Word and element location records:
↓↓↓

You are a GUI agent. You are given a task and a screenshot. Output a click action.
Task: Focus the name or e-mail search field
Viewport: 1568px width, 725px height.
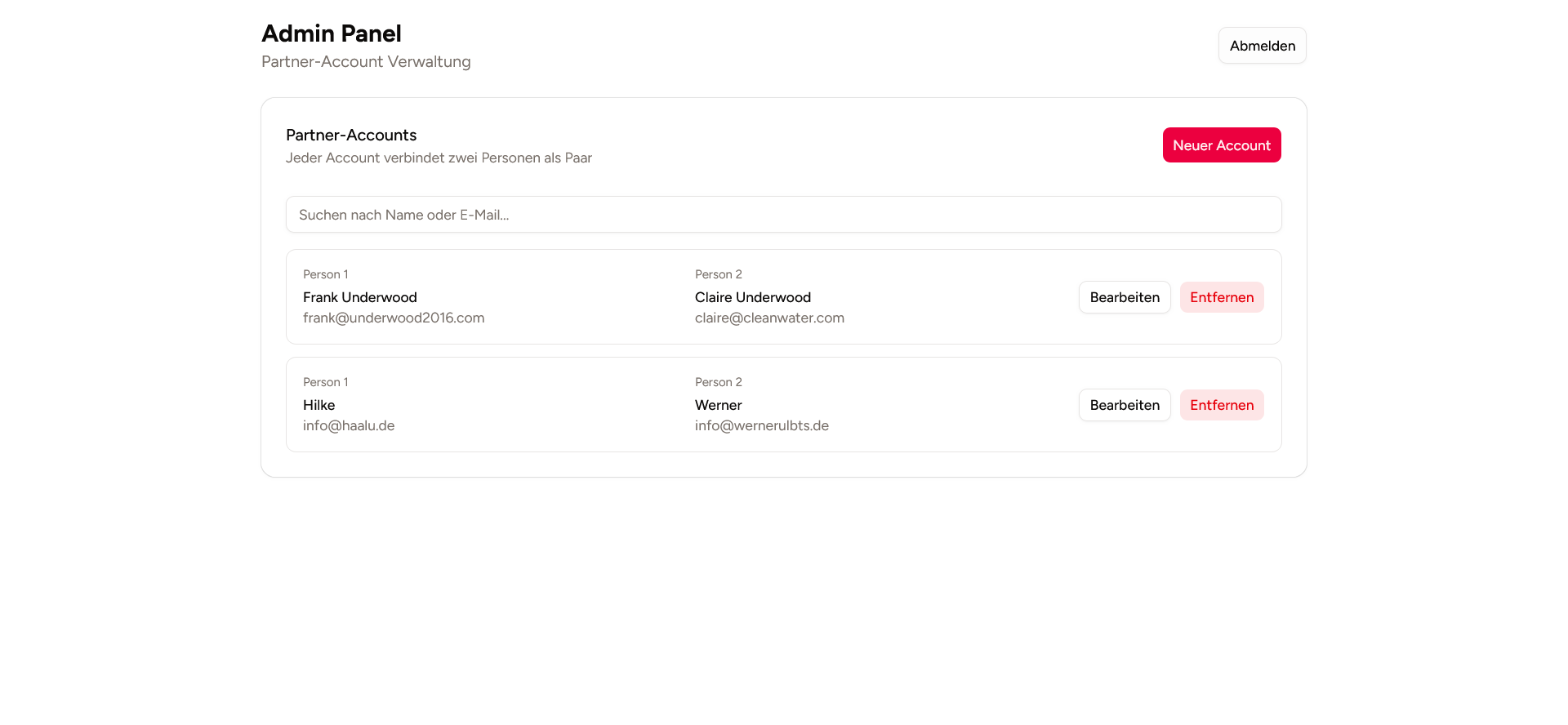tap(782, 215)
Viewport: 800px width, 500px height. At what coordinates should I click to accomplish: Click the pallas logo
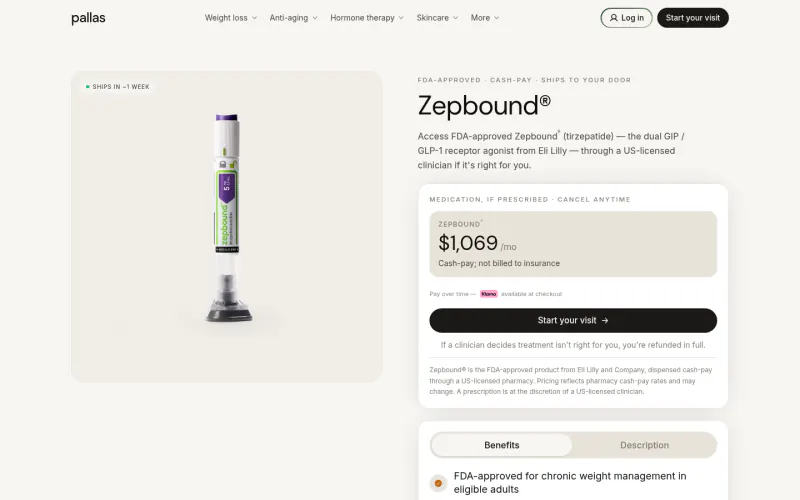[x=88, y=18]
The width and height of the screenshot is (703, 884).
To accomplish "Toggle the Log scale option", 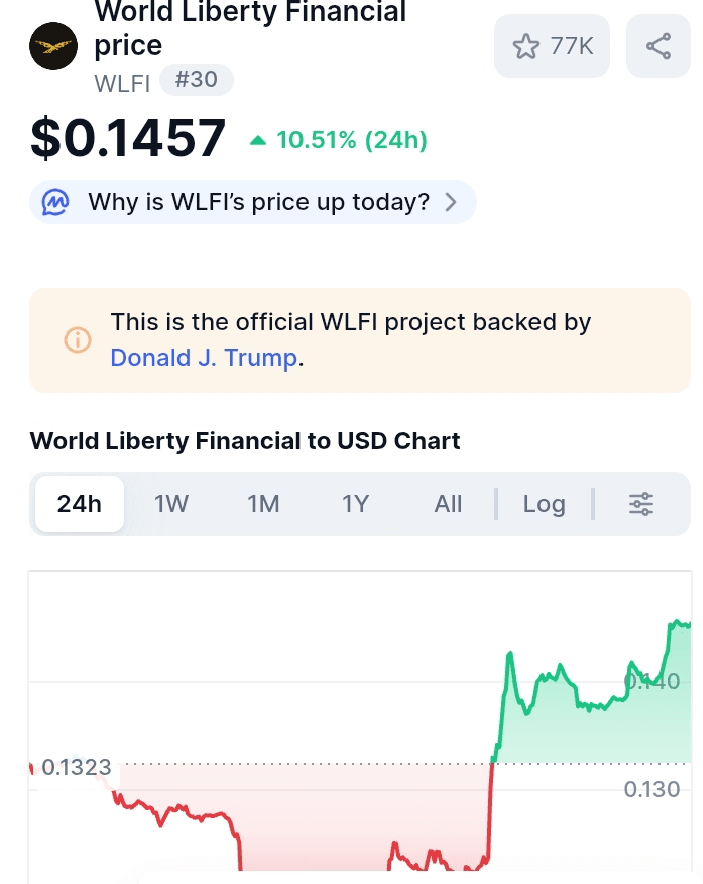I will (x=544, y=504).
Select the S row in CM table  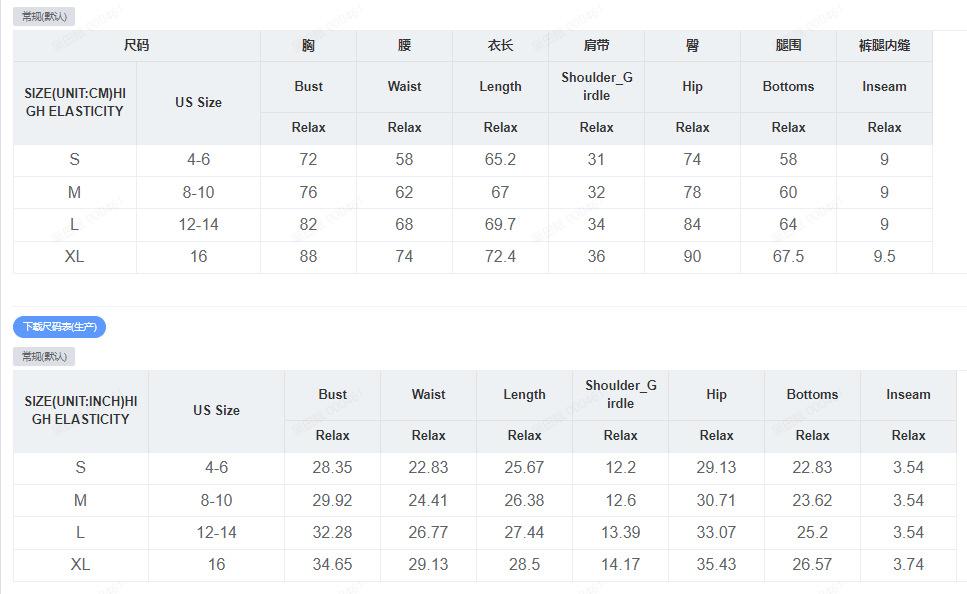click(x=472, y=160)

↑↑↑

What you will do: Render the items from the very first line through the line that holds "[x=88, y=18]", both included, as a JSON list of strings, one string per line, leaving out any blank lines. Keep the pictures out of the answer.

Solution to this exercise:
[
  "You are a GUI agent. You are given a task and a screenshot. Output a click action.",
  "Task: Focus the name or e-mail search field",
  "Viewport: 1568px width, 725px height.",
  "tap(782, 215)",
  "Viewport: 800px width, 500px height. At what coordinates should I click to accomplish: Click the pallas logo",
  "[x=88, y=18]"
]